Stop being intimidated. Don’t enter into the name-calling war. Hold onto your heart as you stand firm. Jesus said a tree is known by its fruit. Gal 5:22-23 lists the fruit Jesus prioritizes: love, joy, peace, patience, kindness, goodness, faithfulness, gentleness & self-control.
The white supremacist way has produced terrible fruit. ENDURE. In regard to the ones who will believe you’re on the slippery slope, just keep serving Jesus faithfully. They are looking for you to go off the deep end in a few years. SO DON’T. Stay faithful to Jesus. Time’ll tell.
My colleague, Chastity Mansfield, writes that Beth Moore is begging the question as to where is the white supremacy in the church. She explains that this is a logical fallacy. She writes:
This is called “begging the question.” As Wikipedia describes it, “In classical rhetoric and logic, begging the question is an informal fallacy that occurs when an argument’s premises assume the truth of the conclusion, instead of supporting it. It is a type of circular reasoning: an argument that requires that the desired conclusion be true. This often occurs in an indirect way such that the fallacy’s presence is hidden, or at least not easily apparent.”

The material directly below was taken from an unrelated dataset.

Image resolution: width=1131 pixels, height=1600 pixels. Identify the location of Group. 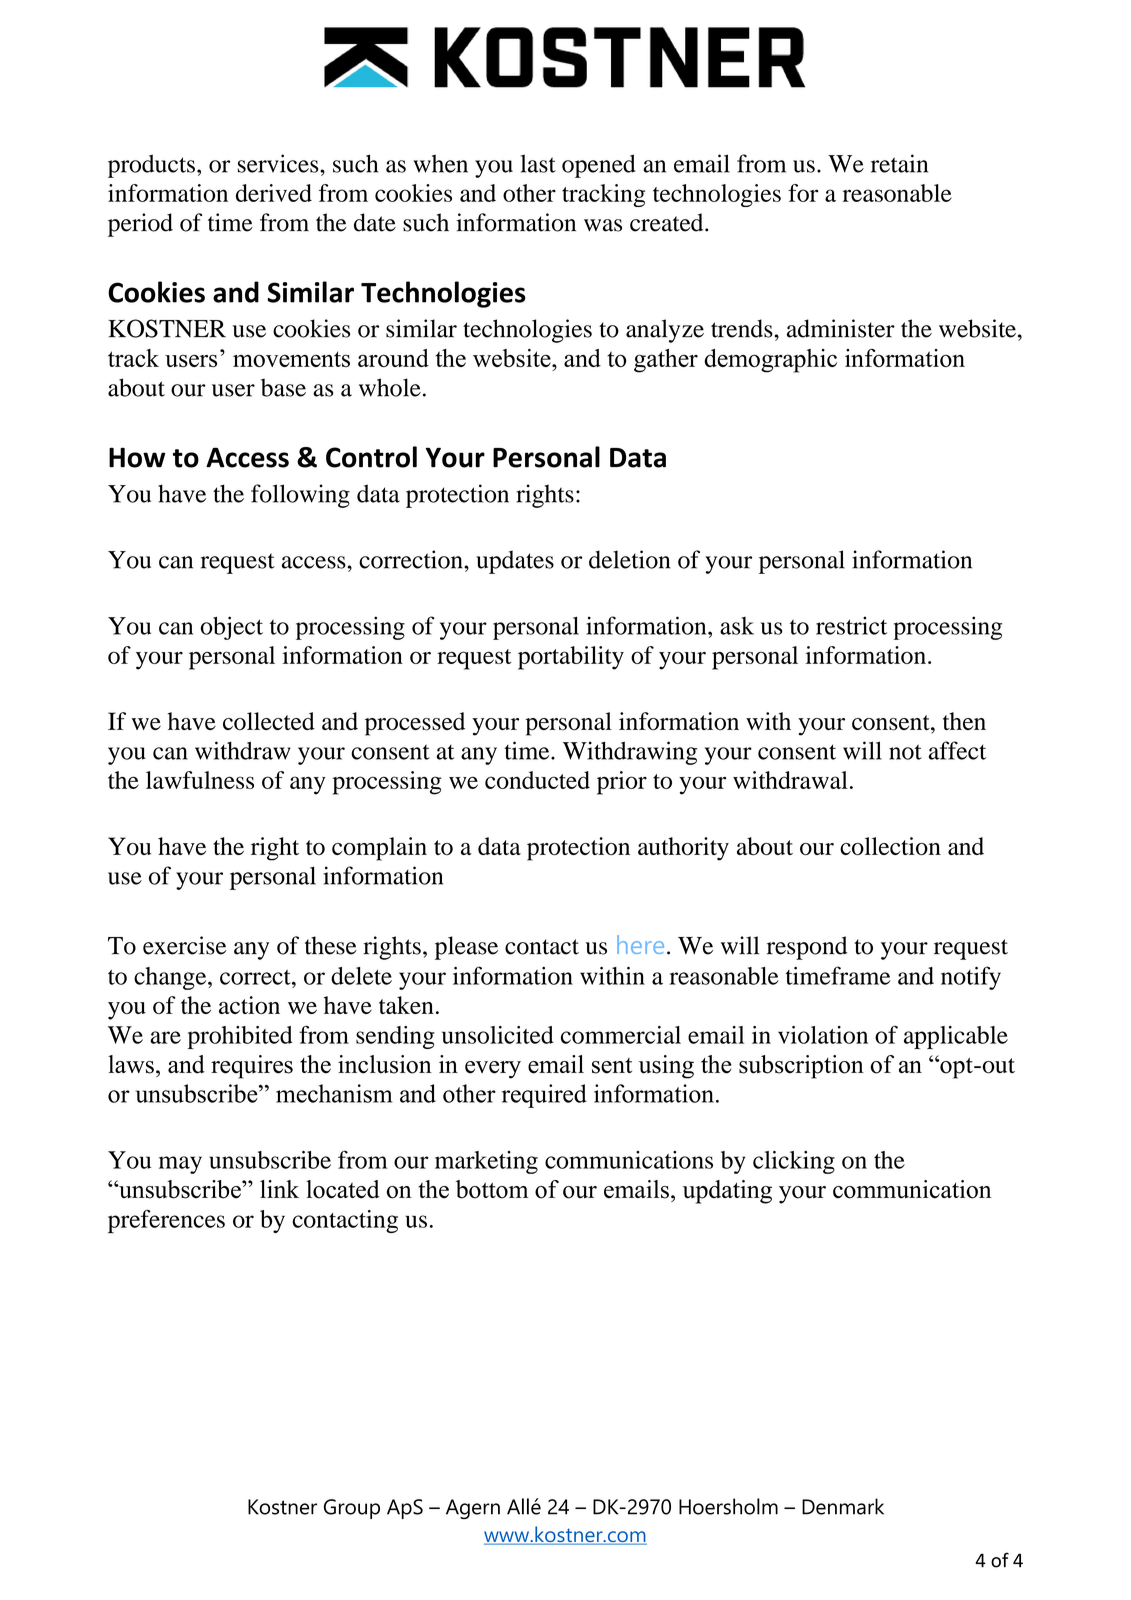
(352, 1509).
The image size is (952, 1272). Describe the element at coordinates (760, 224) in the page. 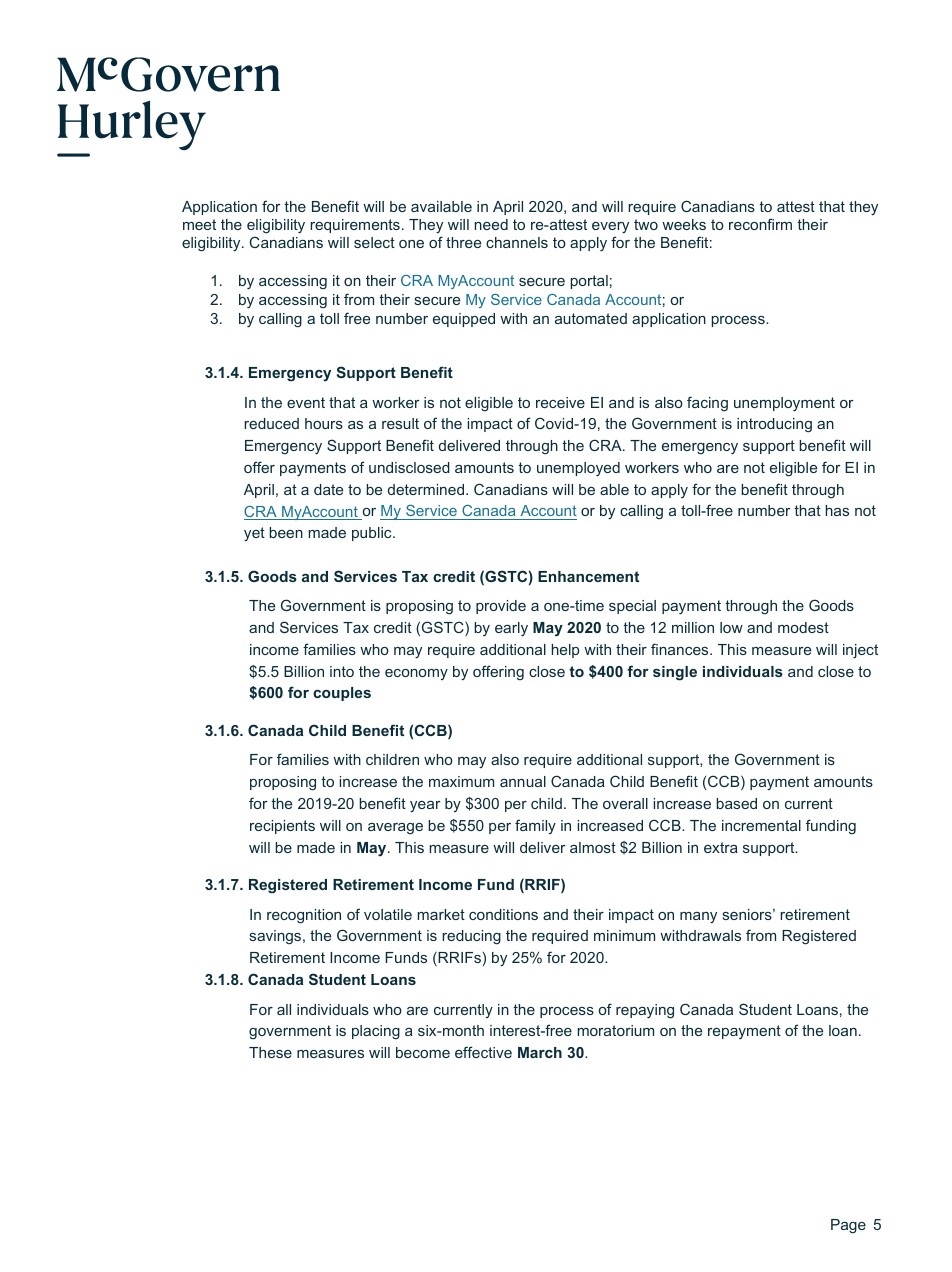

Her conclusion that white supremacy must be called out in the church assumes the premise that there is a problem with too many white supremacists in churches around America. Are there white supremacists present? Sure. Are the taking down churches, bullying members into accepting their ideology, or guiding churches in their doctrine? If so, it’s the best kept secret in evangelism because I’ve never heard of it being a problem in the last several decades.
However, I disagree with this criticism levied not only my colleague but many of the pundits and pastors that she highlights. Their critique of Beth Moore’s words are a surface level criticism that ignore the far more dangerous ideology underneath the surface. Beth Moore is preaching Marxism and has a different definition of white supremacy. In the same way that critical theorist (cultural Marxist) define racism as a system, they also define white supremacy in a similar manner.
Chapter 2 of Robin DiAngelo’s White Fragility defines white supremacy in such manner. Please refer to my walkthrough of Chapter 2 below
Beth Moore does not name names, nor cite evidence, because she is using a Marxist framework that assumes racism. The Christian does not use such framework and so they are left confused by her words. Rightfully so, I might add. While Beth Moore’s words, on the surface, are illogical and divisive, beneath the surface, Beth Moore is tripling down on Marxism and encouraging other to do the same.